Las reglas en la cárcel son las mismas que en la calle; adentro se necesita billete, con dinero se puede pagar para que no lo bajen al patio y no se corra tanto peligro, se puede comprar la comida que hacen en el patio de los narcos, comida de primera, y evitar comer la comida que hacen en el penal que tiene más de un químico para inhibir el deseo sexual de los reclusos.
Nohora ya no puede visitar a su Andrés todos los días, como cuando estaba en la permanente, al principio iba cada ocho días, después empezó a ir cada quince y ahora hace más de un mes que no va por allá, dice que lo que pasa es que vuelve vuelta mierda de ese lugar, que es como ir al cementerio a visitar a un muerto que no esta muerto, y eso la acaba más que nada en la vida.
7
A Nohorita la cogieron en una redada acá en el centro hace un par de días y no se sabe nada de ella desde entonces.
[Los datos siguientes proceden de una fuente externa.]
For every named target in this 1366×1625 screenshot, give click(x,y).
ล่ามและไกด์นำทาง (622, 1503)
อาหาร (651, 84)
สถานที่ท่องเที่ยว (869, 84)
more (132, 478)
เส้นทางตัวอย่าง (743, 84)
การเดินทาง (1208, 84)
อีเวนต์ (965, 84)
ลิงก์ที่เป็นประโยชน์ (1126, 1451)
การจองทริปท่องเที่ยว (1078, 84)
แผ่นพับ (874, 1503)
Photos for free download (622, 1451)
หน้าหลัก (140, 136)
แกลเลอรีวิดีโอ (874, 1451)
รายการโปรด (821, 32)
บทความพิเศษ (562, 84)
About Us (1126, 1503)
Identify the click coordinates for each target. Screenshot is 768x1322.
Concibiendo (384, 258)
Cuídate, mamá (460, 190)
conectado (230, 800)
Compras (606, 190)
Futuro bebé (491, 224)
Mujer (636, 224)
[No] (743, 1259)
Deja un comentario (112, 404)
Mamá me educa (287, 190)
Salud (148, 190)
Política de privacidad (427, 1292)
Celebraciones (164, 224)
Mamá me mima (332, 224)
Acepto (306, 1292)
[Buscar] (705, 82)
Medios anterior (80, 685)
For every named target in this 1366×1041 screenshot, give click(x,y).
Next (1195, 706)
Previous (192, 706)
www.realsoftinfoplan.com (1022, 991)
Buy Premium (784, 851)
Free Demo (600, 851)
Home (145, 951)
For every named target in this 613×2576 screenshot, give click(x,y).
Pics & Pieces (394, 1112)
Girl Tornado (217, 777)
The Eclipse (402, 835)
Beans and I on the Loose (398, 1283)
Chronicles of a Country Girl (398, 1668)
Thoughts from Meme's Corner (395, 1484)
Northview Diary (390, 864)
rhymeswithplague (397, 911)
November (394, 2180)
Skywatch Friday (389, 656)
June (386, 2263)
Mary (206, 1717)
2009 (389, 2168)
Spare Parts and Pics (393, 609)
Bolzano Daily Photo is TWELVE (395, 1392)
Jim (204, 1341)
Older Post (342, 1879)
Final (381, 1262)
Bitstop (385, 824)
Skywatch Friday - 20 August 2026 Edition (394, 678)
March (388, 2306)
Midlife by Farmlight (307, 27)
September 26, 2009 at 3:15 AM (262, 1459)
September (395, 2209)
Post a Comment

Unos ñeros dicen que a Nohorita la desaparecieron por atravesada y por no dejarse hacer lo que los tombos querían, que en últimas terminaron haciendo lo que ellos querían y después matándola y desapareciendo el cadáver. Ni idea si el amuleto que siempre llevaba en el pecho esta vez no le funcionó y como le profetizaron cuando le leyeron el cigarrillo el día que cumplió los quince años, los problemas más serios los tendría con la autoridad, y las posibles soluciones también. Todo estaba en cómo ella lo decidiera. Puro Libre Albedrío. En el parche dicen que Nohorita quedó como el gato de su amuleto: tieso.
Andrés pagó su condena y cuando salió buscó por todas partes y nunca más supo algo de su Nohorita. Fue como si se la hubiera tragado la tierra, o lo que es peor, como si se la hubieran tragado las celdas...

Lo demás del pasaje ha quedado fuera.